If you followed the Claude Code terraform incident last week - Claude Code ran terraform destroy on production, took down 2.5 years of course submissions - you probably read Alexey's postmortem and the 500+ comment HN thread about it.
What struck me reading the postmortem wasn't the destruction itself. It was the decision chain: no remote state backend, deletion protection disabled, a Terraform archive from the old machine sitting there with full production state. Claude actually flagged the risk at multiple points. The human approved the destroy anyway.

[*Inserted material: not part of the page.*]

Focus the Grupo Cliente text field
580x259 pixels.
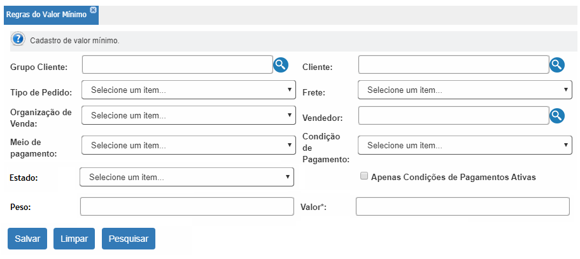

I built a playable version of that session. You sit in a split-panel Claude Code interface - terminal on one side, AI agent on the other - and work through the recovery. The scenario uses the same kind of setup that caused the original disaster. It takes about 10-15 minutes.
This is part of YouBrokeProd, a browser-based incident response trainer I've been building. 10 scenarios total built from real postmortems - connection pool exhaustion, Kubernetes crashloops, DNS failures, SSL expiry, and others. Three are free including this one.
Stack: Next.js, Turso (SQLite at the edge), Supabase Auth. Each scenario is a state machine - you run commands, get realistic output back, form a hypothesis, and submit a diagnosis and fix. Scored on speed, accuracy, and efficiency.
The hardest part has been writing log output that's realistic enough to teach something but designed well enough to actually be solvable in 15 minutes. Curious what the SRE folks here think of the tradeoff.